御指摘通り,S.(S.) sp.6としたのはsp.6に似た別種でした.(写真のように交尾器が全く違いました)
伯母子岳産のS.(S.) sp.1と同種かもしれませんが,標本を比較して見るまでは仮にS.(S.) sp.7としておきます.
旧北区のS. claviventris species-groupは,従来4種でしたがこれで6種に増えました.
手持ちの標本を調べたところ,山梨県牧丘町(国師ヶ岳山麓)の標本に混じっていました.
なんと,山梨県牧丘町ではS. mikadoとS.(S.) sp.6とS.(S.) sp.7と日本に分布するSph. claviventris group 3種全てが混じっていました.
先日,栃木県の塩原でカエデの花からS. mikadoとS.(S.) sp.7を数頭ずつ得られました.
S.(S.) sp.6は,記載のため北海道産の1♂と山梨産の1♂を除いて全てDr. Mutinに送ってしまっているので,もう少し標本がほしいところです.(Dr. Thompsonの横槍で記載が止まっているます *`へ´*)
描画用に交尾器を解剖するのに,thecaとaedeagusとの結合の仕方が良くわからないので,S. mikadoで練習してみようと思います.
S.(S.) montana クロケは,surstylusでの区別は個体変異があるかもしれません.aedeagusの先端形状で確認すべきです.
幸い,両者はtekaから出ている部分の形状が全く異なるので区別は容易です.
Sphegina (Asiosphegina) sp.5? ツマグロ? については,pakenyaさんの勇み足です.同様の特徴はS.(A.) sp.8の♀でも見られます.
先日も,地元の山でウツギに来るSpheginaを即席の飼育箱に入れて交尾観察をし,やっと2組のペアを得ました.これで,S.(A.) sp.8は4組のペアが得られました.
S.(A.) sp.8の和名については,国内で最初に報告しているのは木村輝夫さんですので,キムラハナダカチビハナアブで良いと思います.

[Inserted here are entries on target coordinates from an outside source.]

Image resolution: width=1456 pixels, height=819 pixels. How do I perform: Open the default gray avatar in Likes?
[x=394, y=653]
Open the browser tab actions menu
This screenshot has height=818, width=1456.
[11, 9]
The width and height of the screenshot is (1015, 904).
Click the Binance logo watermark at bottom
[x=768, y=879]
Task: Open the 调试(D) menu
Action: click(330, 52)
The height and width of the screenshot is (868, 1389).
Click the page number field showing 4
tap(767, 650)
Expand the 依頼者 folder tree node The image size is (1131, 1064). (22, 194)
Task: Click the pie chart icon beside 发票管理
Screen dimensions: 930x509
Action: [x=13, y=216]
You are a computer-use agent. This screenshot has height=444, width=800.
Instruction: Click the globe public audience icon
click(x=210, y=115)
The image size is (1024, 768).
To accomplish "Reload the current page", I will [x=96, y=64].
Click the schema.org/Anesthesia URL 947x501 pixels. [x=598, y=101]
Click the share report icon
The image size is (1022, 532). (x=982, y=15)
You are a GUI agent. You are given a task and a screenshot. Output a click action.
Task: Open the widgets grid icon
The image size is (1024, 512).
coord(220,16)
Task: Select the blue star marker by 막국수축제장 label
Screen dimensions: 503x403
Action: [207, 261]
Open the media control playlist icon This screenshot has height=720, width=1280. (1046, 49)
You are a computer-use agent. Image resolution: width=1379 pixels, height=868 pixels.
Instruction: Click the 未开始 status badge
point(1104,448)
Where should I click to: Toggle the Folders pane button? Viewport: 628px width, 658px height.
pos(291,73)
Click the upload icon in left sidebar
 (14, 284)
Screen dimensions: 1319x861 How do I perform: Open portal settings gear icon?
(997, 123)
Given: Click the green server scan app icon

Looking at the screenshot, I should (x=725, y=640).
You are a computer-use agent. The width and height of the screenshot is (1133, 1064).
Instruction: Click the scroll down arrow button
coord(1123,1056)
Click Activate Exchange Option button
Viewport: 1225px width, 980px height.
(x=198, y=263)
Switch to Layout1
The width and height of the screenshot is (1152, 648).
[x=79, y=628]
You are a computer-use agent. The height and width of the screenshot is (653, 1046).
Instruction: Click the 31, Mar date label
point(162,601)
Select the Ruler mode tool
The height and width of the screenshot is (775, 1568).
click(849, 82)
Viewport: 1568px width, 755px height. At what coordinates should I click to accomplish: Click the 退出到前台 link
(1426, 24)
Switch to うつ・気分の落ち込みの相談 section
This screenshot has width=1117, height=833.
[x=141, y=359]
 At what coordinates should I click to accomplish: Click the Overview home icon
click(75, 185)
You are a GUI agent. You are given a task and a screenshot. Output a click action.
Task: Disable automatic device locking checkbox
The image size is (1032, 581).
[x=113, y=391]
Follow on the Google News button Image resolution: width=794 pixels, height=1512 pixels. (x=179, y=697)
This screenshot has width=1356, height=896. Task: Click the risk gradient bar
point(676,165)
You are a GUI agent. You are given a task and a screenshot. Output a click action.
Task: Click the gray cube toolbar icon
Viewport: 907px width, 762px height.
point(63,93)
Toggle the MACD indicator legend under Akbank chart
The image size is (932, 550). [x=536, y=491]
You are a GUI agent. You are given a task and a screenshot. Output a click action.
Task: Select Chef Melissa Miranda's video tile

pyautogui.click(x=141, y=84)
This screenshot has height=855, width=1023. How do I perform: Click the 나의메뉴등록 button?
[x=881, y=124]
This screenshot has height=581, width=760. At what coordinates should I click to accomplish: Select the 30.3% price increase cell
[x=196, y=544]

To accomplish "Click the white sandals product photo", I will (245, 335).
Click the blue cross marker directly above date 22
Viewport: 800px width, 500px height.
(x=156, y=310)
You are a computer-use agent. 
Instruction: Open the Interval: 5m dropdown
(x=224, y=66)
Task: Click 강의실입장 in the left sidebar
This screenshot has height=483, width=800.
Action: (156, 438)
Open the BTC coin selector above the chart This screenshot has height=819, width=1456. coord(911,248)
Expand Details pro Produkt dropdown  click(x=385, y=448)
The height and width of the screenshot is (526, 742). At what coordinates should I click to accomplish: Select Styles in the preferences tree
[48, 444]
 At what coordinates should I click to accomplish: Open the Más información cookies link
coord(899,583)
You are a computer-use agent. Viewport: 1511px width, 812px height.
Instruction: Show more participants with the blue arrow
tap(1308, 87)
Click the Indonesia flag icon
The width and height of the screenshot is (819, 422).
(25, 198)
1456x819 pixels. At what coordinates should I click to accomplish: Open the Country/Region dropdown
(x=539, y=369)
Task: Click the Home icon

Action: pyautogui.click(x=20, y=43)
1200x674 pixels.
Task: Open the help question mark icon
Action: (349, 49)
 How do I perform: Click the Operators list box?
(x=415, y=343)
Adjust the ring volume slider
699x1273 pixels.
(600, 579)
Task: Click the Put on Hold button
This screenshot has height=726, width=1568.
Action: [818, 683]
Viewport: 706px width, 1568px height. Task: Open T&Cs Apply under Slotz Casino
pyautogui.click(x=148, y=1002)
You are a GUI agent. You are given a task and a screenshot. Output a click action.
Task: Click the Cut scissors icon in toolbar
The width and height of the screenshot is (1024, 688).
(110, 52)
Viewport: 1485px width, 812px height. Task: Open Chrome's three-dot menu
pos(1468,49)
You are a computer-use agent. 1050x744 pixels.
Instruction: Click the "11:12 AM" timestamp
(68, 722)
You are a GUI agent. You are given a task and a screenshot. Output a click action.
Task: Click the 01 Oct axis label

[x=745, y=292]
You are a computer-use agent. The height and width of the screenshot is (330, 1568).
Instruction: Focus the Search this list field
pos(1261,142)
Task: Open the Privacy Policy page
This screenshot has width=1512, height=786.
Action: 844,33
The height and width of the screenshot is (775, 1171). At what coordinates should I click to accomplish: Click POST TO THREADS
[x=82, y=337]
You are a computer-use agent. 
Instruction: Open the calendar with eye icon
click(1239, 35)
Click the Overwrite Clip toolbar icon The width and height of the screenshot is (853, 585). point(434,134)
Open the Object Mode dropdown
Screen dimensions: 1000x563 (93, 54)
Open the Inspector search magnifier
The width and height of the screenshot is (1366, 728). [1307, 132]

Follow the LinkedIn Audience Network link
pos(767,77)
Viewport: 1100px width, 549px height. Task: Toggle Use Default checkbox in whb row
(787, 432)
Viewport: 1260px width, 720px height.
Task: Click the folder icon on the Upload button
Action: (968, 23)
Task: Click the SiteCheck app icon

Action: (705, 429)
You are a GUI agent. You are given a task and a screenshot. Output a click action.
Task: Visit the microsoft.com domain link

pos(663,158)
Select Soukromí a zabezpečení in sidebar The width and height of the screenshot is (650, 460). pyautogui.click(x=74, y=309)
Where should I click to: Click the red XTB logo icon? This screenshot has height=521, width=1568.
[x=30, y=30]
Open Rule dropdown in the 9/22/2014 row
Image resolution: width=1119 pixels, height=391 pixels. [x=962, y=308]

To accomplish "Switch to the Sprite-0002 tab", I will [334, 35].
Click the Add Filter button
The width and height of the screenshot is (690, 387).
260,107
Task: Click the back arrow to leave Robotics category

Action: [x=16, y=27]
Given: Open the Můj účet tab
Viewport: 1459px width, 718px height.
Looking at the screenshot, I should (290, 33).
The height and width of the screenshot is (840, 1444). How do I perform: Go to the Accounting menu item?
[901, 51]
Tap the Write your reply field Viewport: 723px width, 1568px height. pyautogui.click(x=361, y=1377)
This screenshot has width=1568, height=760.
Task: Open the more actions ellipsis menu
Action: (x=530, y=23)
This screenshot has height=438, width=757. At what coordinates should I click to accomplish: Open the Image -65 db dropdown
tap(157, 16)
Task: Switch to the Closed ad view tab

S.(A.) sp.5は今のところ,標高1300〜1500m付近の高地からしか採れていません.
P.S. 昨日,追加標本を得るために再び塩原に行ってきましたが,狙いのS.(S.) sp.7は採れませんでした.
しかし,新手のSphgeina亜属の未知種を採ってしまいました.
極東の昆虫の検索では,S.(S.) tenuifemorataに行くのですが,aedeagusはS.(S.) veraeにドンピシャです.
個体変異?で前付節の先2節が黒化しているので,検索が上手くいかないようです.
残念ながら,S.(S.) veraeの原記載文が載っているThe fauna and ecology of insects in the south of the Far Eastという雑誌が,国内は元より大英図書館にも収蔵されていないのでDr. Mutinにコピーを送ってもらうしかないようです.
S.(S.) veraeと思われる個体の♂交尾器です.
展足した時は,aedeagus先端が良く見えていたのですが,乾燥と共にteka内に入ってしまいました.
surstylusを見ただけで「また未記録種が出た」と思い,喜び半分,困惑半分でした.